His holiness. Leviticus teaches us that God is a God of details and specifics, not just a God of the big things where we tend to relegate Him. From the details of skin diseases to the type of animals that could be consumed, it is very clear what His expectations were for the Israelites. There is clear distinction between clean and unclean; holy and profane. The reason for it is given in the key verses in Leviticus – “Be holy, because I am holy” (Lev. 11:45; 19:2). Human beings are meant to be like God in His character. That involves imitating God in daily life. God is no less concerned with the details today, throughout every dispensation, He has never left it up to man how we are to worship Him – it begins with our holiness!
His grace and compassion. Many take aim at the strict regulations and harsh punishment given by God in this book and throughout the Old Testament, but what’s also very clear in these chapters is His compassion and care for His people. By His grace, He provided the Israelites in detail, what was needed to know and do in order to approach Him. He took care to provide for those that were less fortunate. The fields were to be left to for gleaning, and the requirements for sacrifice were made affordable for the poor. It’s important to note, that while the poor could give turtle doves instead of a more expensive animal, their economic status did not negate their need for and requirement to sacrifice in order to receive atonement. We serve that same compassionate God! It’s comforting to know that no matter what station we find ourselves in life, it will always be within our ability to obey God!

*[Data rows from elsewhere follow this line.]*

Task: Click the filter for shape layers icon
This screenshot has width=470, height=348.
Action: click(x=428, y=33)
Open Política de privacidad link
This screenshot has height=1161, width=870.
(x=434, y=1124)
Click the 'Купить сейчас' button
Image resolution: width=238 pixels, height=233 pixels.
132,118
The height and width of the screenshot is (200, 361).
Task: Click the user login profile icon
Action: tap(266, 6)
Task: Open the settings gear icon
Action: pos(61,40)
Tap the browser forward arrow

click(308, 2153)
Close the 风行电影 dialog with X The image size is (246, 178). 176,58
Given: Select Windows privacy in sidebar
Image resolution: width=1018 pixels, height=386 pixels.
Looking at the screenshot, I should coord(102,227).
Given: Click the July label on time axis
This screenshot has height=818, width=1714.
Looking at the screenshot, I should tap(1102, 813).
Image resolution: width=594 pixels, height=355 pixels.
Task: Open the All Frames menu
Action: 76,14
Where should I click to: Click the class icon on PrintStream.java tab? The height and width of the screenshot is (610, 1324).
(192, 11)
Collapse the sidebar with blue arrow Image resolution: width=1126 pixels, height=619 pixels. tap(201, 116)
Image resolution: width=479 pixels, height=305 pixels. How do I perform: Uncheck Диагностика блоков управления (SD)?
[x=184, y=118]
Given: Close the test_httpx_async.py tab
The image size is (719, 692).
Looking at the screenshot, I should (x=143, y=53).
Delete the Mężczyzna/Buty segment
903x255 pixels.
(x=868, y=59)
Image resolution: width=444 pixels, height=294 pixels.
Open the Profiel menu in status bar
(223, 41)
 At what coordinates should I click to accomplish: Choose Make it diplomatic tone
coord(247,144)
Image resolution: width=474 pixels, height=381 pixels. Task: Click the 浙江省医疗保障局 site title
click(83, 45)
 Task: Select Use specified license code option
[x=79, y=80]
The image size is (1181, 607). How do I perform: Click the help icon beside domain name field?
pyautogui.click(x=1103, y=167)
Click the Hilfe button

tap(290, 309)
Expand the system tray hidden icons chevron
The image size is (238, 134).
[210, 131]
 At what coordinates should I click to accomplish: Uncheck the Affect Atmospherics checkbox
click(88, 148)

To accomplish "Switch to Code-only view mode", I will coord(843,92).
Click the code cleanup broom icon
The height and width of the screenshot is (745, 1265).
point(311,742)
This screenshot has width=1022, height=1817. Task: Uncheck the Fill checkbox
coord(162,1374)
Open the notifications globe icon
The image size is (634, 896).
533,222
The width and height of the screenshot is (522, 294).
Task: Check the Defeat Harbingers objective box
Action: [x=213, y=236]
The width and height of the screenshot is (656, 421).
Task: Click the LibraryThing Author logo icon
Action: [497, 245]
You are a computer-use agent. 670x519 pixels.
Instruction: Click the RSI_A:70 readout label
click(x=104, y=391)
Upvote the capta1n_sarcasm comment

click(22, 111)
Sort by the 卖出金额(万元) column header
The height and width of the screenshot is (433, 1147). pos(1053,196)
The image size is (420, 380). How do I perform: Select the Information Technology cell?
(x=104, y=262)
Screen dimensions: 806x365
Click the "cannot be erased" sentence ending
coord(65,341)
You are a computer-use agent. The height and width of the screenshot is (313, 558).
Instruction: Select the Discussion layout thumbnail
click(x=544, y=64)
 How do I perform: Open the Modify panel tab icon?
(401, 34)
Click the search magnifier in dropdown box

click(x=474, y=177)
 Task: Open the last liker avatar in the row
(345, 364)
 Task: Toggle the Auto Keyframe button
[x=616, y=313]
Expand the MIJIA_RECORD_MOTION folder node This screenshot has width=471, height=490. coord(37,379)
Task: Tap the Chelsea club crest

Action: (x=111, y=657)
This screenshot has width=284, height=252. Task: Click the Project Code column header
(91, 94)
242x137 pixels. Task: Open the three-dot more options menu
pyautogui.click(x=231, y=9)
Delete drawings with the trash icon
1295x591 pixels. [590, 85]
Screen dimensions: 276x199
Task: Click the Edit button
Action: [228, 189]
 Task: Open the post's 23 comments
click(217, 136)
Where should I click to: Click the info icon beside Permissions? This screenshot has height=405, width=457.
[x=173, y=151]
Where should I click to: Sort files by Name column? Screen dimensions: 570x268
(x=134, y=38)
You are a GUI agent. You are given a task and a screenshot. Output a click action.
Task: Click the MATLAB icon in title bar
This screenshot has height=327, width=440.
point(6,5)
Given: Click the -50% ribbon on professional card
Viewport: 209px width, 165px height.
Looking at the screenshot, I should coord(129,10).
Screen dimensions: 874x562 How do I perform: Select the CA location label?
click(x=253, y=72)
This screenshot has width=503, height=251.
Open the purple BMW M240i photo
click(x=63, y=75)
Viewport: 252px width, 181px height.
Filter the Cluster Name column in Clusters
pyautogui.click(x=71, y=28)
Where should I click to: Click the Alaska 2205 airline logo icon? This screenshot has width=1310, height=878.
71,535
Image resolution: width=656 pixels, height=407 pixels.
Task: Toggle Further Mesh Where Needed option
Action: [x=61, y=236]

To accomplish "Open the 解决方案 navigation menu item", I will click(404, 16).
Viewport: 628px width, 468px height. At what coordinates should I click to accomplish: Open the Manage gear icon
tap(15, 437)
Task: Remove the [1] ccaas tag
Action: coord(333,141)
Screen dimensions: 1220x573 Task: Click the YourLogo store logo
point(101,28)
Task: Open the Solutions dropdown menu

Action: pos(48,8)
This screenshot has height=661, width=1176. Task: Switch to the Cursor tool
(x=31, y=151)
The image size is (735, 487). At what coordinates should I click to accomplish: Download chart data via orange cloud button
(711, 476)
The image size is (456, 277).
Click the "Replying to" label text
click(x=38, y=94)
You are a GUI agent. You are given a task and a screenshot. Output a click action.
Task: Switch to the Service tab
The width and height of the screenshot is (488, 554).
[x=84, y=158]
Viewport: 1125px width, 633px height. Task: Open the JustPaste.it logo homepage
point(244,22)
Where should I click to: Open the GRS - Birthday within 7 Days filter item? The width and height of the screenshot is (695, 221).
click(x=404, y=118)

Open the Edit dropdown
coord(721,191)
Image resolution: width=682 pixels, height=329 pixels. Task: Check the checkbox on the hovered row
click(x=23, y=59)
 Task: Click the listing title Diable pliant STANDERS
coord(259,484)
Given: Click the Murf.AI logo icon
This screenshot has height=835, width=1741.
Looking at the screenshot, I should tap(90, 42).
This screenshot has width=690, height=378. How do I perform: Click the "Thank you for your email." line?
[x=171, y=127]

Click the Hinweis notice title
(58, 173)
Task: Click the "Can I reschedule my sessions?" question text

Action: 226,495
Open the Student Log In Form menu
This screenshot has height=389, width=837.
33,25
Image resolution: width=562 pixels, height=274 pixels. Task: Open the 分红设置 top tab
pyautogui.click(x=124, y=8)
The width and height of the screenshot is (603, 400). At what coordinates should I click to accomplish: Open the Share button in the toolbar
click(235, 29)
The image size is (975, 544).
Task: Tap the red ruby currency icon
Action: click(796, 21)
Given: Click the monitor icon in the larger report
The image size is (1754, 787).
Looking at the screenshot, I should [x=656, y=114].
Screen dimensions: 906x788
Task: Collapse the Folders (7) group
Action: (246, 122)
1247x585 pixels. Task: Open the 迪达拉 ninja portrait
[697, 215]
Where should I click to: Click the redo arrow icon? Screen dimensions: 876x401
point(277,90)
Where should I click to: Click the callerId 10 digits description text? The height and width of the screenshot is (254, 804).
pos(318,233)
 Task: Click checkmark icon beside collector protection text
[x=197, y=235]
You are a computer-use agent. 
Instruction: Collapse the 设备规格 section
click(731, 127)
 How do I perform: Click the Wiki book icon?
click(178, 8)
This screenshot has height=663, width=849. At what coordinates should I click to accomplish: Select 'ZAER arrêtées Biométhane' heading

For our challenge this month the word is: sacrifice. You cannot study the book of Leviticus without it. The concepts of sin, sacrifice, and atonement found in this book are essential for interpreting the death of Jesus in the New Testament. This time, the goal is not to find every instance of the word, there are many. Instead, the challenge is one of introspection, comparison, and thanksgiving. As you read through the details of the 5 types of offerings and instructions for daily living, take notice of what constituted a “sweet aroma” versus what caused one to be “cut-off”. Spend time thanking God that we live and worship under a new and better covenant. Praise Him for the ultimate blood sacrifice He provided. Dig for and consider the sacrifices still required of us today (e.g., Heb. 13:15-16; Rom 12:1ff). Like most things in life, the extra effort needed to trudge through the tedious is worth it. Spend some extra time in Leviticus this month! It will be well worth the sacrifice!